El peso de la soledad



  
Entre Croce d'Aune y el refugio Dal Piaz, 25 de julio de 2018 

Alta Vía Dolomitas 2: Parque Nacional de Belluno.


Debería preguntarme si no será la escritura una manera de amortiguar el peso de la soledad. Un pensamiento que me surge tras una larga tarde de lectura junto a la tienda, que tuve que poner precipitadamente mientras ascendía hacia el refugio Dal Piaz porque empezó a llover sin que durara después más allá de cinco minutos. Eran las tres y media, así que ya no me moví. Me acomodé con la espalda recostada en el tronco de un árbol y pasé tres, cuatro horas leyendo  Matar un ruiseñor, de Harper Lee. Después de este tiempo, mientras desplazaba mi alfombrilla solar de un lado a otro porque en la espesura del bosque sólo había pequeñas manchas de sol, me pareció que estaba bajo cierto síndrome de abstinencia; abstinencia de escritura, esa actividad que me acompaña cada tarde durante un par de horas y que parece tener a estas alturas un cierto cariz de adicción y que, como todo hábito, a la hora acostumbrada me estaba pidiendo ponerme con ella.
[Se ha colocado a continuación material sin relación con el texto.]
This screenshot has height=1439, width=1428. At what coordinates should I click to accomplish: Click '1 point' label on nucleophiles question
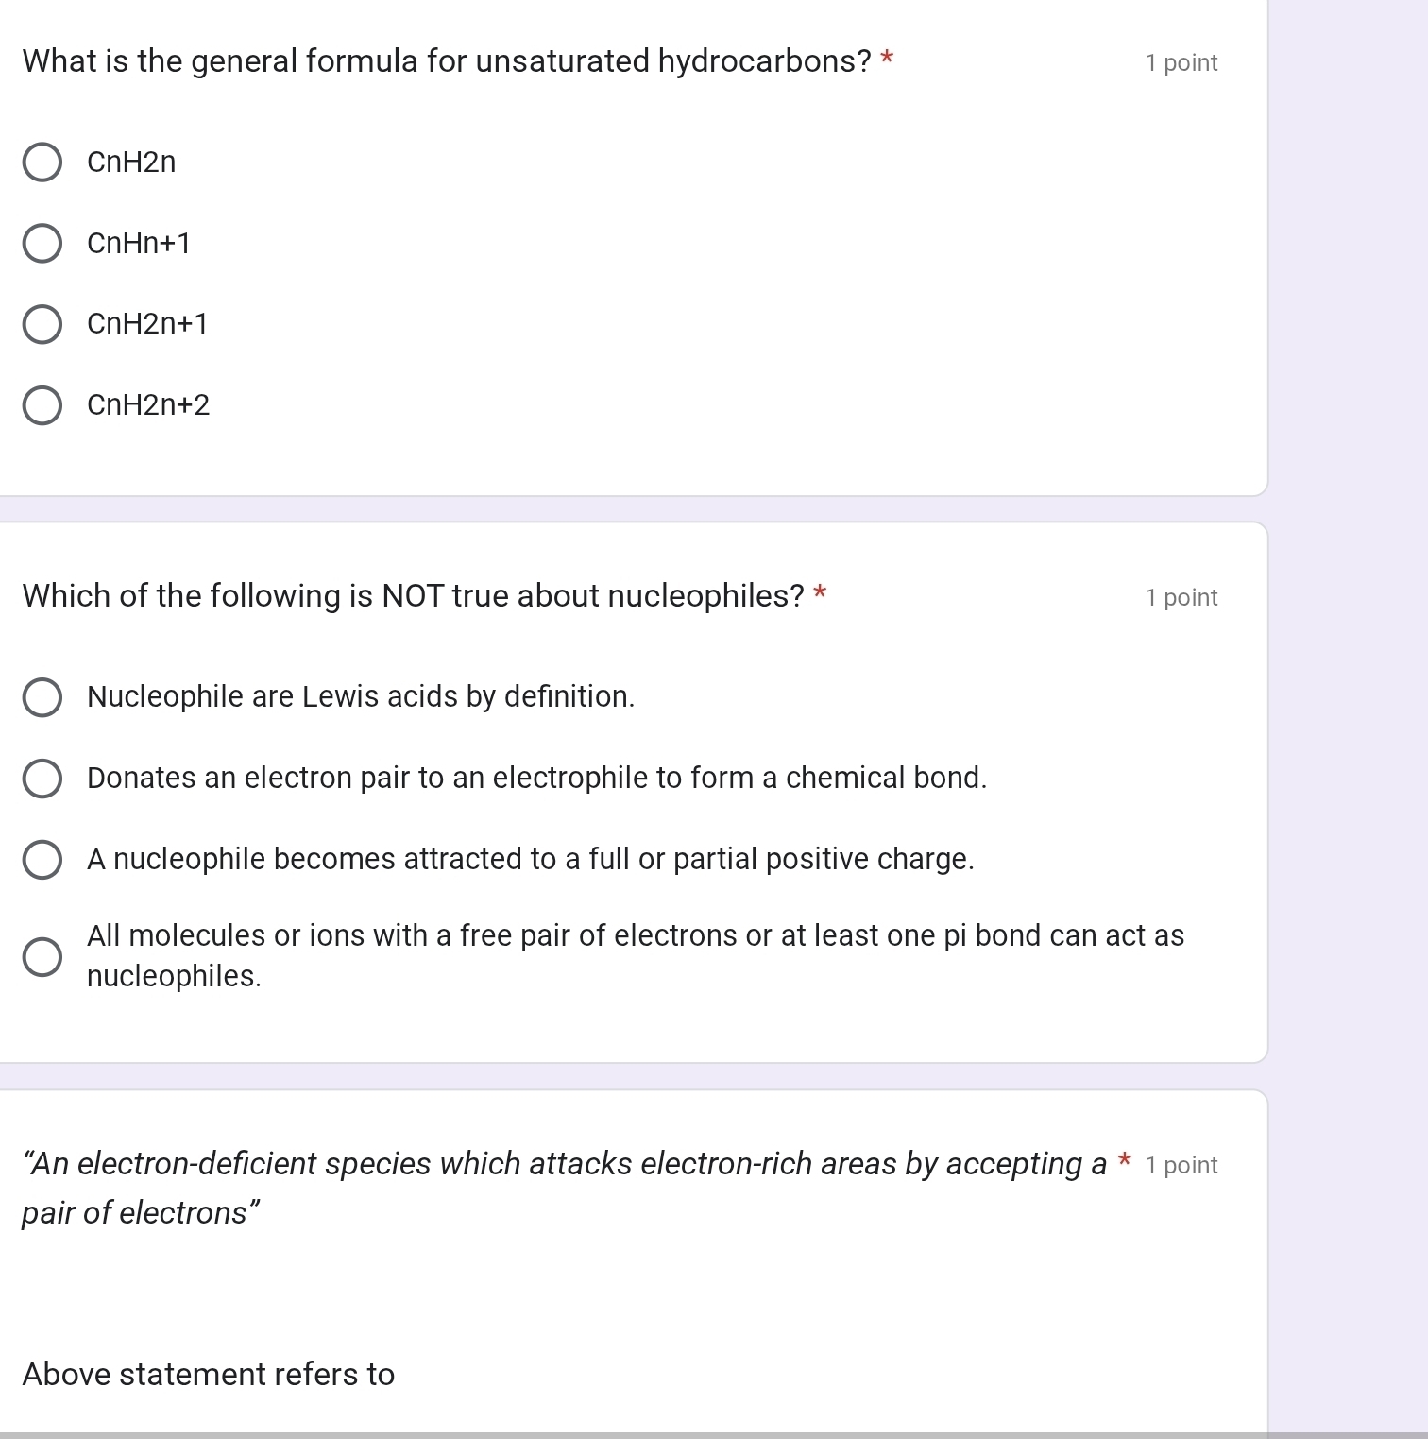point(1181,598)
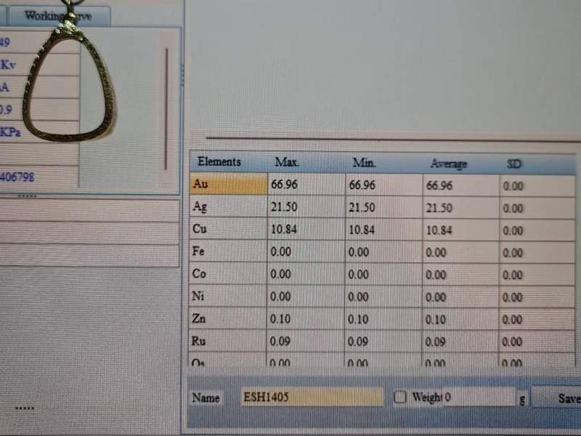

Así, cuando dejé a un lado la lectura de la novela, la sensación de soledad era más fuerte que de costumbre. Si estás ocupado en una actividad, caminar, leer, escribir, comer o dándole vueltas a algún asunto apenas eres consciente de esa prolongada soledad, pero paras y, como me sucede esta tarde, que quise resistir la tarea autoimpuesta de dejar por escrito alguna idea o un relato de la jornada, lo que resultó de ello fue una autoconciencia más agudizada de mi aislamiento. No sería correcto en realidad hablar del peso de la soledad, porque de hecho no es algo que tenga que sobrellevar, sino de que ella adquiera una mayor presencia como sujeto activo al no haber otros elementos que me distraigan de la misma.

Esta tarde me había dicho: no tengo batería, he pasado parte del día en cambiar de macizo para llegarme al Parque Nacional de Belluno,  así que nada que reseñar hoy. Pero… me resulta forzado dejar de acudir a este diario que es como un amigo con el que satisfacer tu necesidad de comunicación.


Más que los acontecimientos del día, tres autobuses para llegar a Croce d’Aune y el largo espectáculo, al norte, del farallón ininterrumpido de nuevas montañas siempre retadoras y arrogantemente erguidas frente al llano bellunés, lo que hoy me entretenía durante el viaje eran algunas ideas que desarrollaba en Homo Deus Harari, que últimamente hablaba sobre las ideas básicas del humanismo nacido a partir de los tiempos de Rousseau. Según el humanismo, los humanos deben extraer de sus experiencias internas no solo el sentido de su propia vida, sino también el sentido del universo entero. Rousseau sostenía que cuando buscaba las normas de la conducta en la vida, las encontró «en lo más recóndito de mi corazón, delineadas por la naturaleza en caracteres que nada puede borrar. Solo he de consultarme a mí mismo en relación con lo que quiero hacer; lo que siento que es bueno, es bueno, lo que siento que es malo, es malo». Pasaron ya los tiempos en que Dios, los popes o el propio Estado o la presión social eran, o son en tantas circunstancias, los que determinaban nuestra conducta, nuestra moral. Y sin embargo, aunque Dios dejó de existir ya desde los tiempos de Nietzsche todavía hay mucha gente que, sea porque les conviene o porque están en el limbo, piensa que es Dios, como en la Edad Media, el que determina lo que podemos o no podemos hacer.

La pantalla del teléfono cada vez me deja los ojos más jodidos. Hoy ni siquiera podré continuar con la película que comencé ayer y que abandoné a los quince minutos por la misma razón.